(Stored items)
• • • • •
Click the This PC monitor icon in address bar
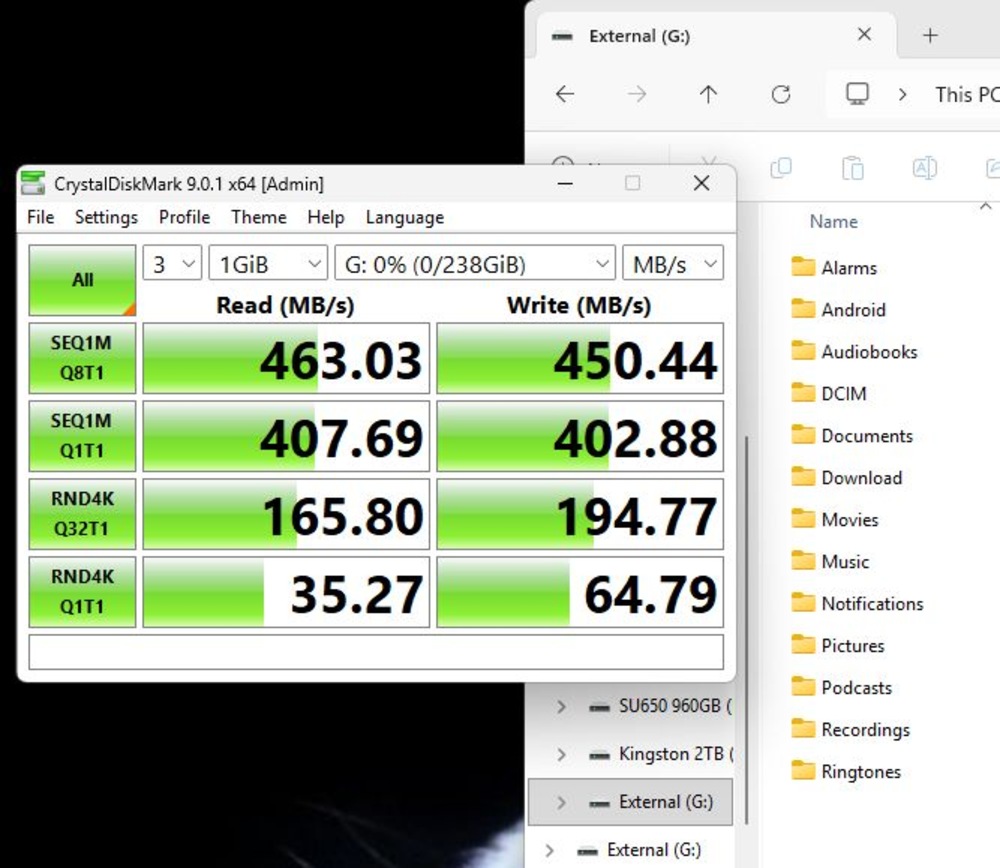This screenshot has width=1000, height=868. (x=857, y=94)
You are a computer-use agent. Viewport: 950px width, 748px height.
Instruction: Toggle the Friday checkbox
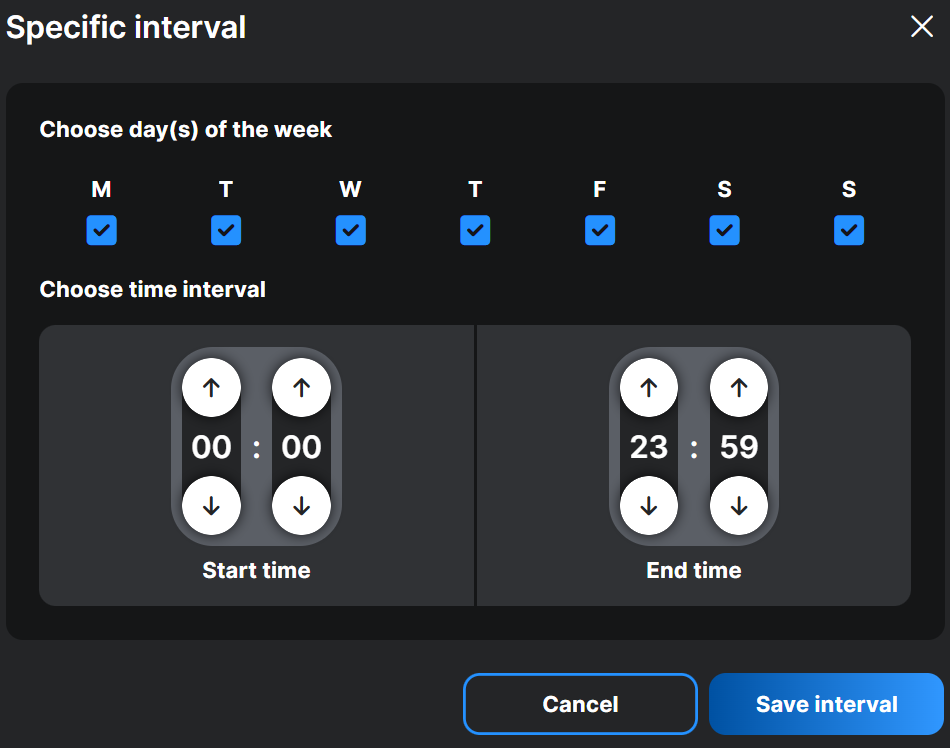pyautogui.click(x=599, y=230)
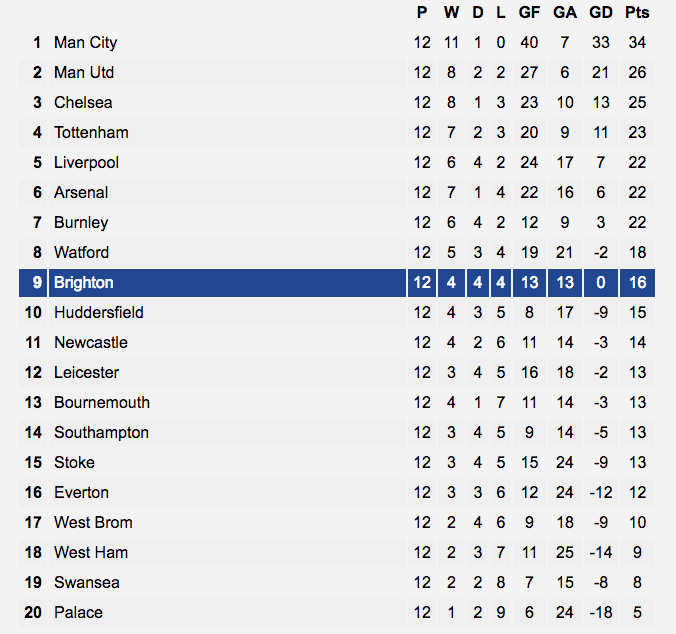Screen dimensions: 676x634
Task: Select the GF column header
Action: 529,12
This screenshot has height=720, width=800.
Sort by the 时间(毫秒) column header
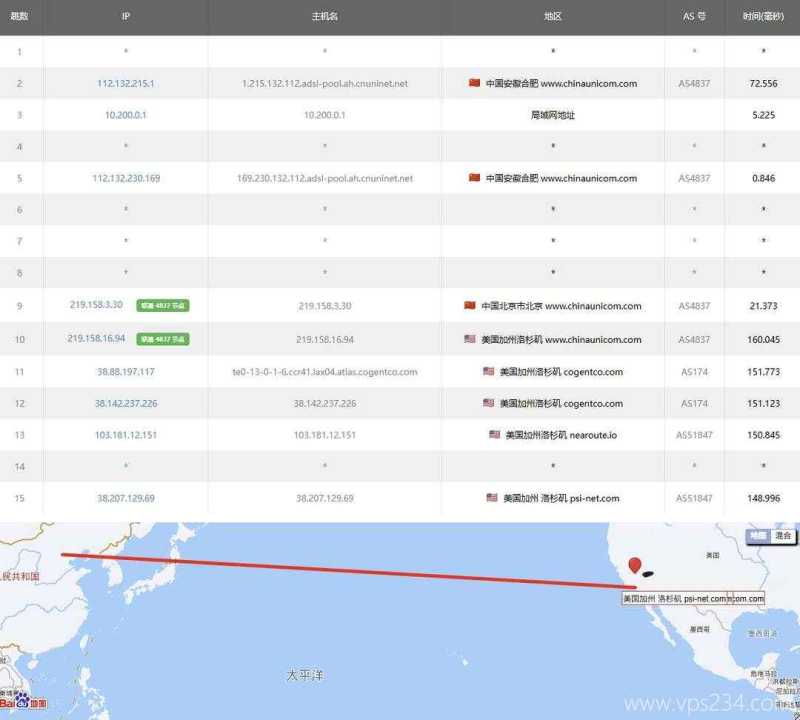764,17
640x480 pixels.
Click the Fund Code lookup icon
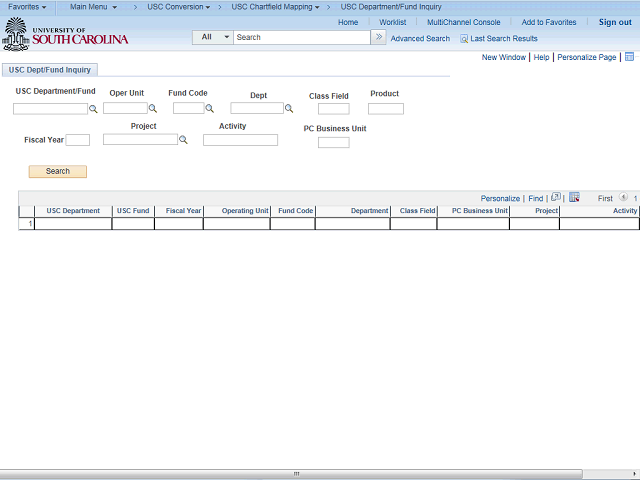(x=210, y=109)
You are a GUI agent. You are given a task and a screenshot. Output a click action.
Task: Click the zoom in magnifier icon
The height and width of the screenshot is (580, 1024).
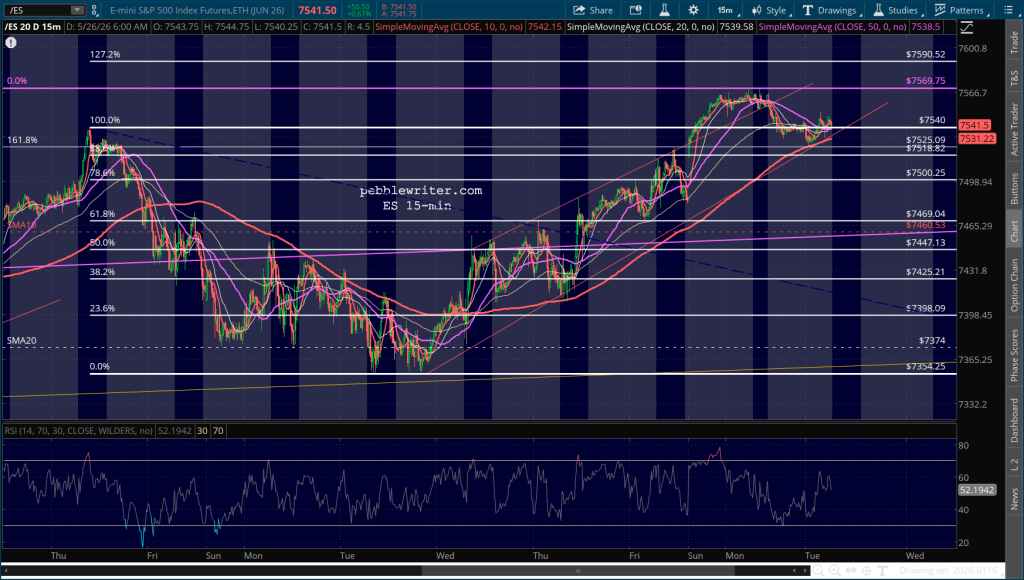835,571
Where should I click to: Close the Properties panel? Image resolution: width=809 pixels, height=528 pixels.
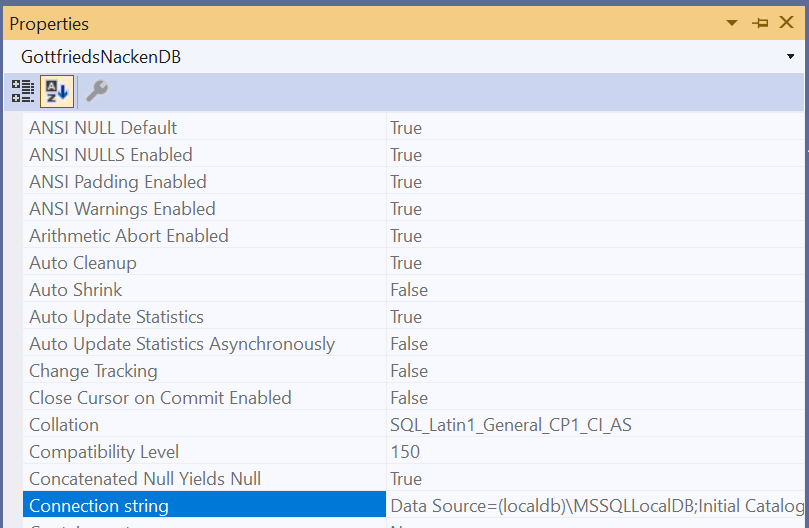786,23
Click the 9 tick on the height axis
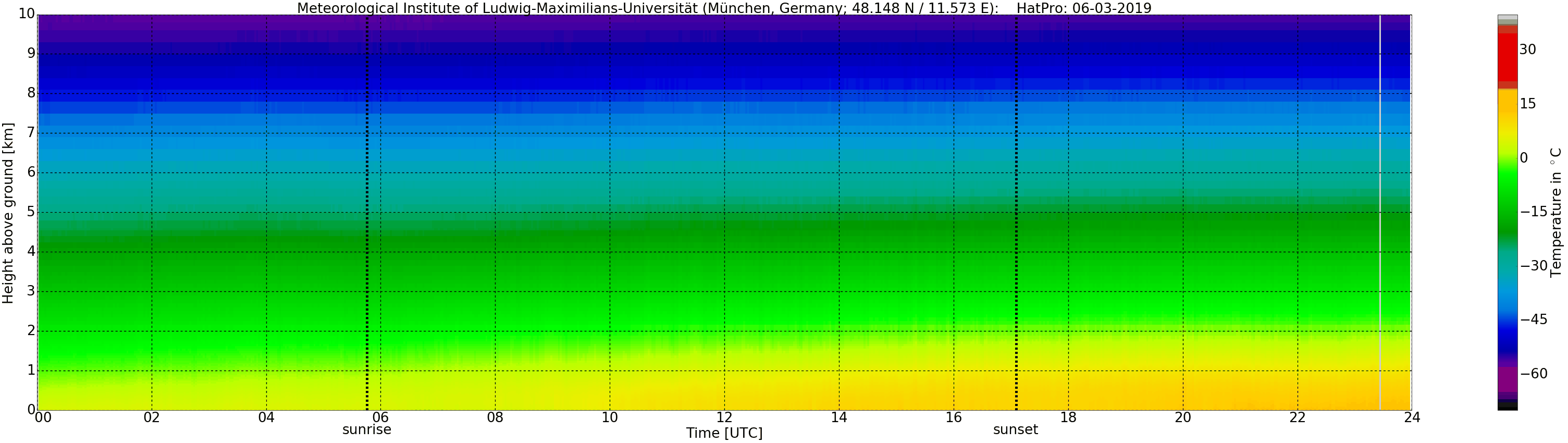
• • • • •
■ **About this exercise**
Set down the records again verbatim, with no pictures.

■ **Completed task**
Click the This PC monitor icon in address bar
This screenshot has width=1000, height=868. (x=857, y=94)
You are a computer-use agent. Viewport: 950px width, 748px height.
Instruction: Toggle the Friday checkbox
pyautogui.click(x=599, y=230)
Screen dimensions: 676x634
Task: Select the GF column header
Action: 529,12
This screenshot has height=720, width=800.
Sort by the 时间(毫秒) column header
764,17
640x480 pixels.
Click the Fund Code lookup icon
(x=210, y=109)
You are a GUI agent. You are given a task and a screenshot. Output a click action.
Task: Click the zoom in magnifier icon
The height and width of the screenshot is (580, 1024).
835,571
Where should I click to: Close the Properties panel? Image resolution: width=809 pixels, height=528 pixels.
786,23
Click the 9 tick on the height axis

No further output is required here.